▸ WORK REQUIRED
Repeat each record below exactly as given.

Stored data entries
————

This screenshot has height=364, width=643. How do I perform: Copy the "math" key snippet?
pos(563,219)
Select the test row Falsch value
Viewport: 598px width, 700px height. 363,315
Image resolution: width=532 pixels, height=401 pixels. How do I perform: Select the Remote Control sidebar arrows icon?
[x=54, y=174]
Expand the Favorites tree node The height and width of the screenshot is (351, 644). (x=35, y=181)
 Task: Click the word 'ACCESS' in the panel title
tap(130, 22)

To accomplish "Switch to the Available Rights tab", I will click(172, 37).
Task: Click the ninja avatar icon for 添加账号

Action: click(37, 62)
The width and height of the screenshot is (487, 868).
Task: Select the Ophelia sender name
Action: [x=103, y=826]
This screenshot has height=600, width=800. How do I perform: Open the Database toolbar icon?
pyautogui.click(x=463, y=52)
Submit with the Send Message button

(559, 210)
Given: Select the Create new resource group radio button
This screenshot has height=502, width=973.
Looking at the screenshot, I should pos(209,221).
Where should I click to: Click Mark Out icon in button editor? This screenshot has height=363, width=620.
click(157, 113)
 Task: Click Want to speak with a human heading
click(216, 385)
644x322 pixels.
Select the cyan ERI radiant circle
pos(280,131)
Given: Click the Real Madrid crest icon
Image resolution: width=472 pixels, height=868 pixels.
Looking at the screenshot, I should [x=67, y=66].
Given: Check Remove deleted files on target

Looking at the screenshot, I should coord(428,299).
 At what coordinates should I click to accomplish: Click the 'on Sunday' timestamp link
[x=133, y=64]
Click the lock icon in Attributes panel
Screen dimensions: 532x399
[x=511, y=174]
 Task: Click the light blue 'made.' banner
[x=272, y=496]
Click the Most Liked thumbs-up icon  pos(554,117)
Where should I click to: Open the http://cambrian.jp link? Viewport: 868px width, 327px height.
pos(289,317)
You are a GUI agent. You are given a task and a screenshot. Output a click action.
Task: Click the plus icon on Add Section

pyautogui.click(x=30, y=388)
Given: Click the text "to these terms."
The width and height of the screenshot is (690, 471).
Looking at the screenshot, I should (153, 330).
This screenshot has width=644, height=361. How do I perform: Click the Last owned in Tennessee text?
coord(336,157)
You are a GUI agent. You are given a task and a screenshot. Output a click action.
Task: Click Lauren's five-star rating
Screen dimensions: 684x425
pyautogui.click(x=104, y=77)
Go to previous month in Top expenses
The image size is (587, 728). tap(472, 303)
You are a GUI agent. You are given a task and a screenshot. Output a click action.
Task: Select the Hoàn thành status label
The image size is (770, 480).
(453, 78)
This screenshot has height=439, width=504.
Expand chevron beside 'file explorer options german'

————

▸ SOLUTION TO THE PROBLEM
This screenshot has height=364, width=643. How do I perform: Copy the "math" key snippet?
pos(563,219)
Select the test row Falsch value
Viewport: 598px width, 700px height. 363,315
Image resolution: width=532 pixels, height=401 pixels. How do I perform: Select the Remote Control sidebar arrows icon?
[x=54, y=174]
Expand the Favorites tree node The height and width of the screenshot is (351, 644). (x=35, y=181)
 Task: Click the word 'ACCESS' in the panel title
tap(130, 22)

To accomplish "Switch to the Available Rights tab", I will click(172, 37).
Task: Click the ninja avatar icon for 添加账号

Action: click(37, 62)
The width and height of the screenshot is (487, 868).
Task: Select the Ophelia sender name
Action: [x=103, y=826]
This screenshot has height=600, width=800. How do I perform: Open the Database toolbar icon?
pyautogui.click(x=463, y=52)
Submit with the Send Message button

(559, 210)
Given: Select the Create new resource group radio button
This screenshot has height=502, width=973.
Looking at the screenshot, I should pos(209,221).
Where should I click to: Click Mark Out icon in button editor? This screenshot has height=363, width=620.
click(157, 113)
 Task: Click Want to speak with a human heading
click(216, 385)
644x322 pixels.
Select the cyan ERI radiant circle
pos(280,131)
Given: Click the Real Madrid crest icon
Image resolution: width=472 pixels, height=868 pixels.
Looking at the screenshot, I should [x=67, y=66].
Given: Check Remove deleted files on target

Looking at the screenshot, I should coord(428,299).
 At what coordinates should I click to accomplish: Click the 'on Sunday' timestamp link
[x=133, y=64]
Click the lock icon in Attributes panel
Screen dimensions: 532x399
[x=511, y=174]
 Task: Click the light blue 'made.' banner
[x=272, y=496]
Click the Most Liked thumbs-up icon  pos(554,117)
Where should I click to: Open the http://cambrian.jp link? Viewport: 868px width, 327px height.
pos(289,317)
You are a GUI agent. You are given a task and a screenshot. Output a click action.
Task: Click the plus icon on Add Section

pyautogui.click(x=30, y=388)
Given: Click the text "to these terms."
The width and height of the screenshot is (690, 471).
Looking at the screenshot, I should (153, 330).
This screenshot has width=644, height=361. How do I perform: Click the Last owned in Tennessee text?
coord(336,157)
You are a GUI agent. You are given a task and a screenshot. Output a click action.
Task: Click Lauren's five-star rating
Screen dimensions: 684x425
pyautogui.click(x=104, y=77)
Go to previous month in Top expenses
The image size is (587, 728). tap(472, 303)
You are a GUI agent. You are given a task and a screenshot. Output a click action.
Task: Select the Hoàn thành status label
The image size is (770, 480).
(453, 78)
This screenshot has height=439, width=504.
Expand chevron beside 'file explorer options german'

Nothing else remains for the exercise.